## Task brief
Find each line in the records below that contains the word "height", and copy it out.

(Records from a data source)
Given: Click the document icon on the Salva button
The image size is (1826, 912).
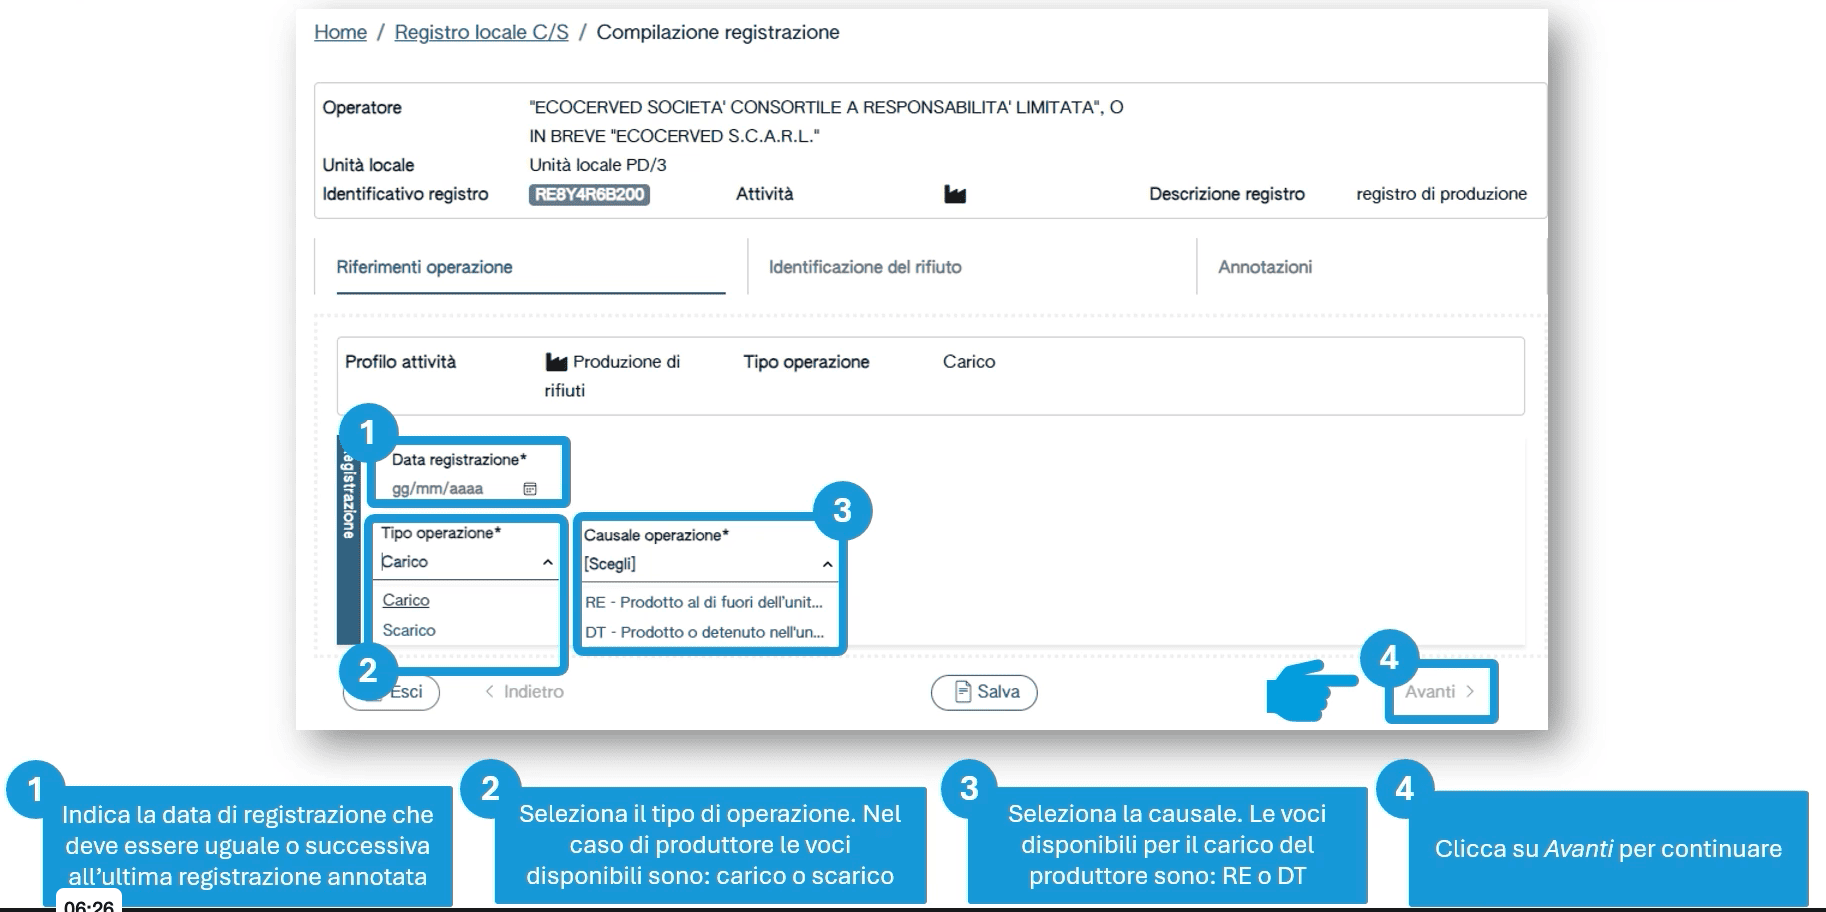Looking at the screenshot, I should pyautogui.click(x=963, y=692).
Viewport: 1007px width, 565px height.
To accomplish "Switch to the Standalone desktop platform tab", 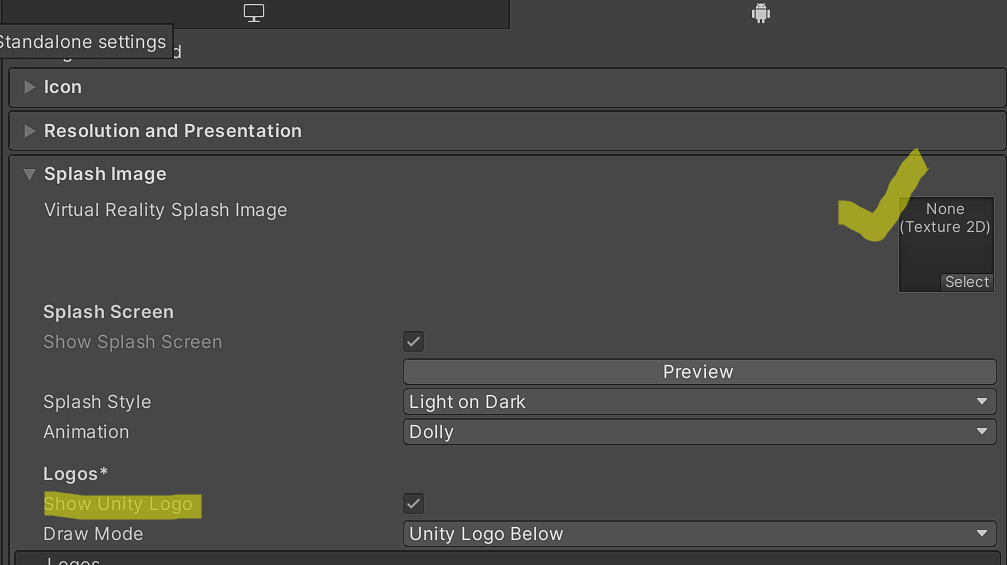I will [x=254, y=13].
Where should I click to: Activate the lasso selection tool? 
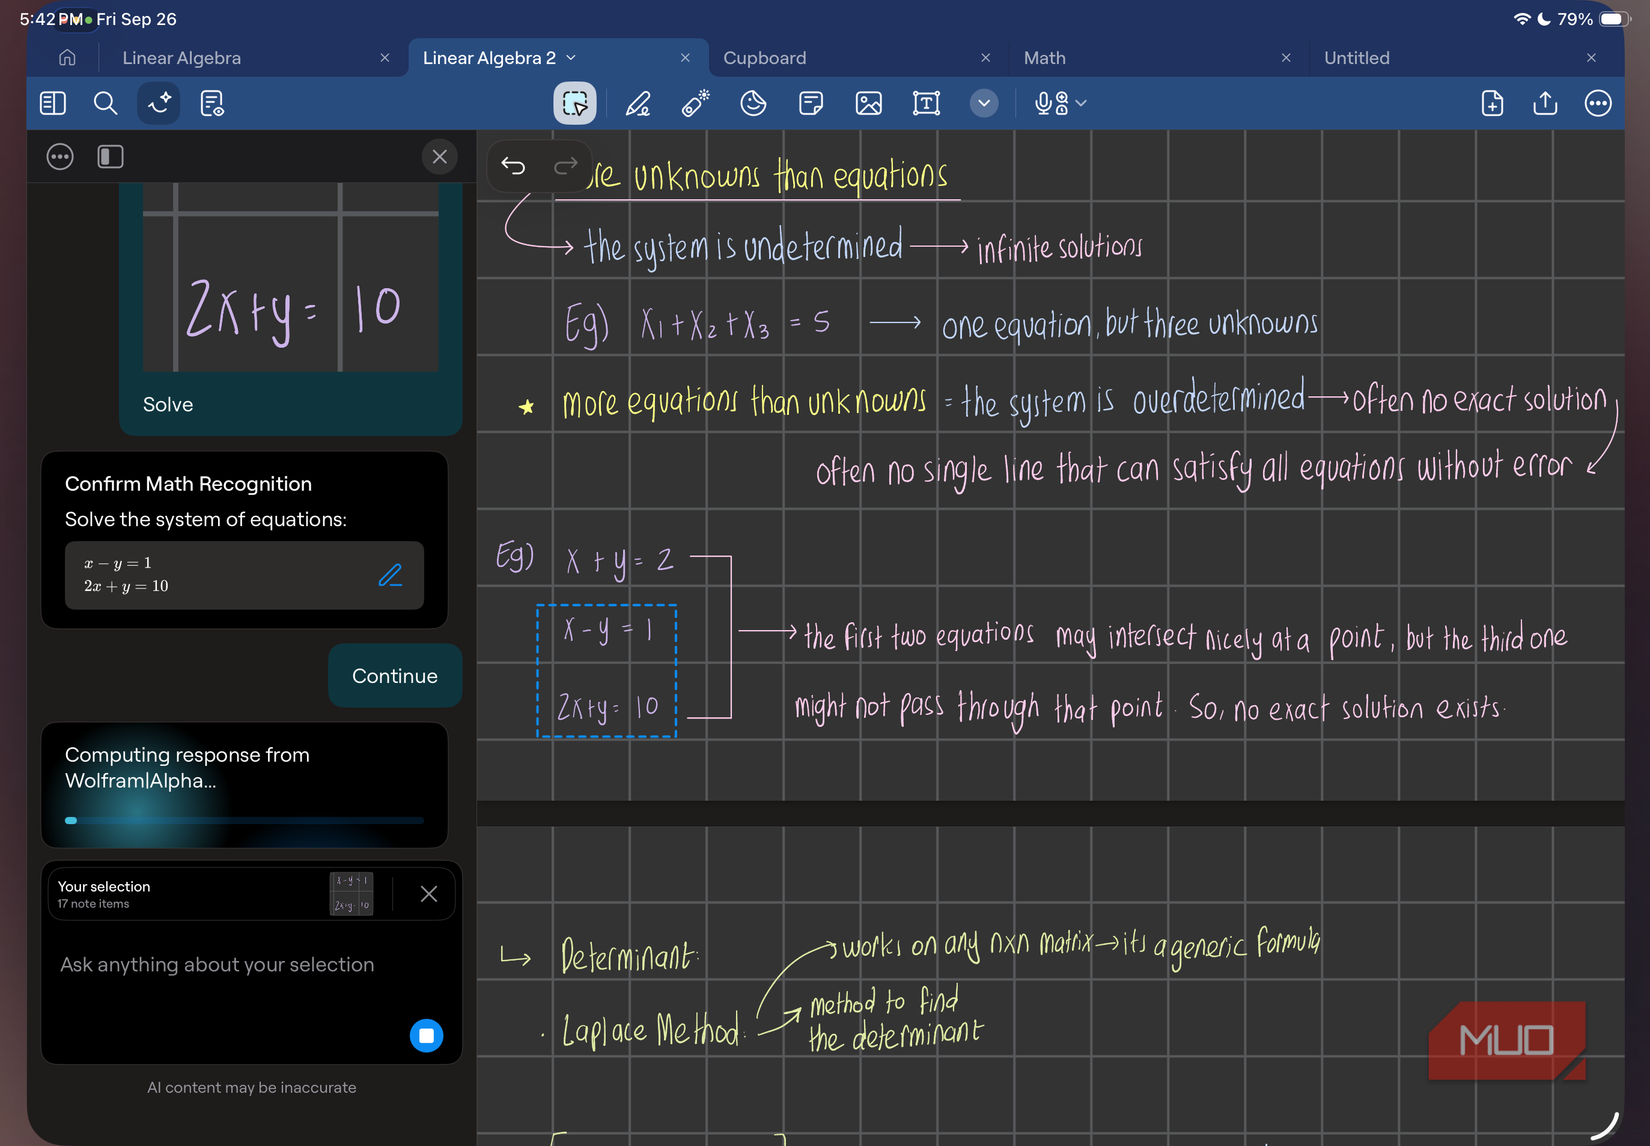[575, 104]
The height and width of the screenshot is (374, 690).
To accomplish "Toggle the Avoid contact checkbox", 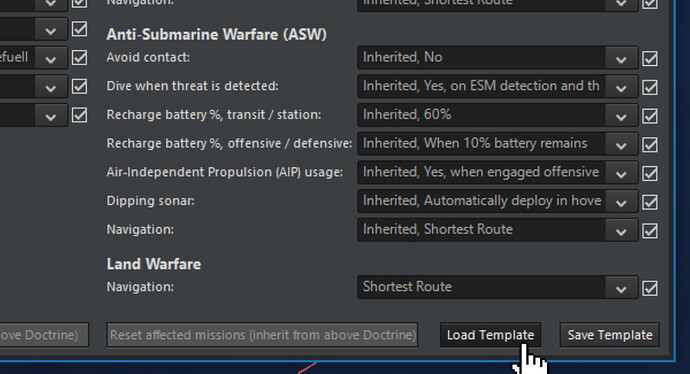I will tap(650, 59).
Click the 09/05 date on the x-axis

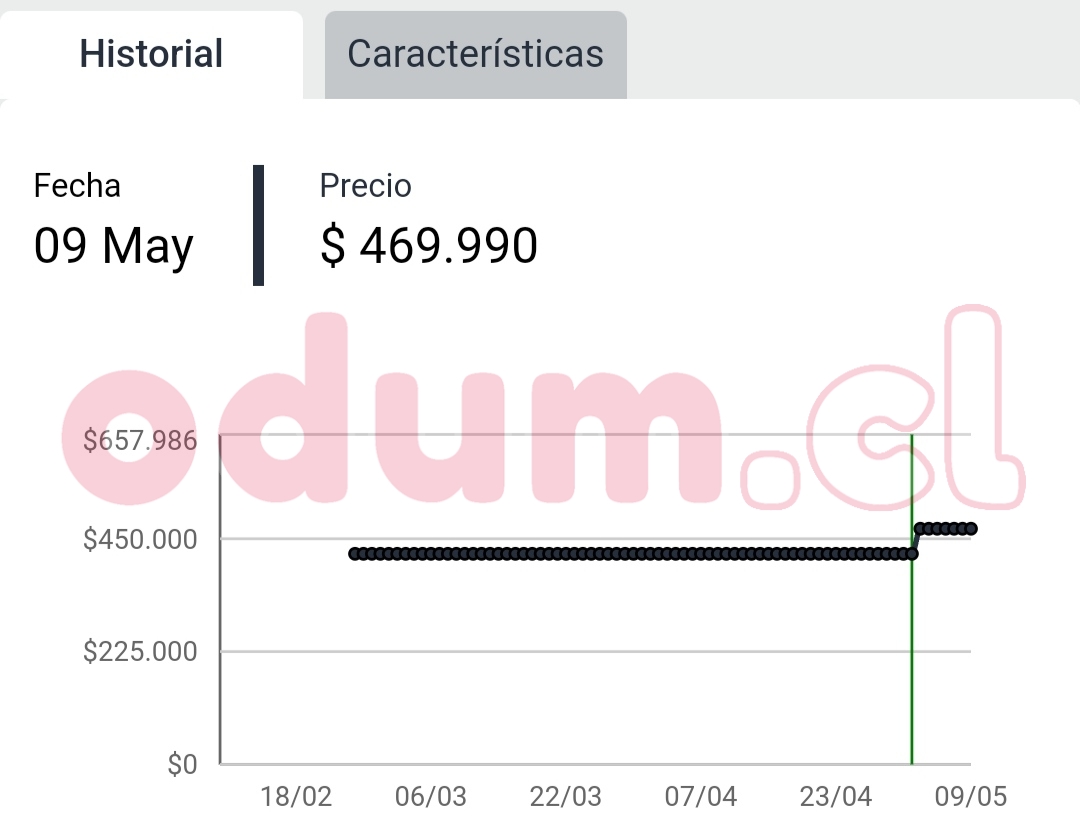pos(971,797)
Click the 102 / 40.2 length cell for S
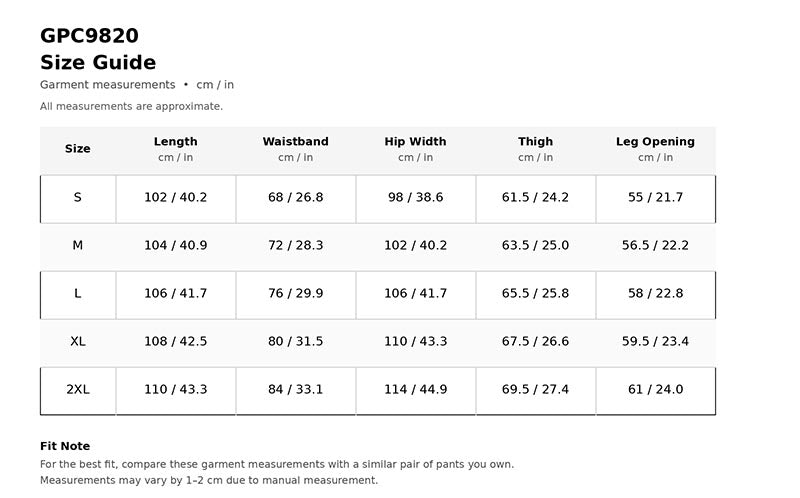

## Finished task
Viewport: 1007px width, 565px height.
The height and width of the screenshot is (374, 690).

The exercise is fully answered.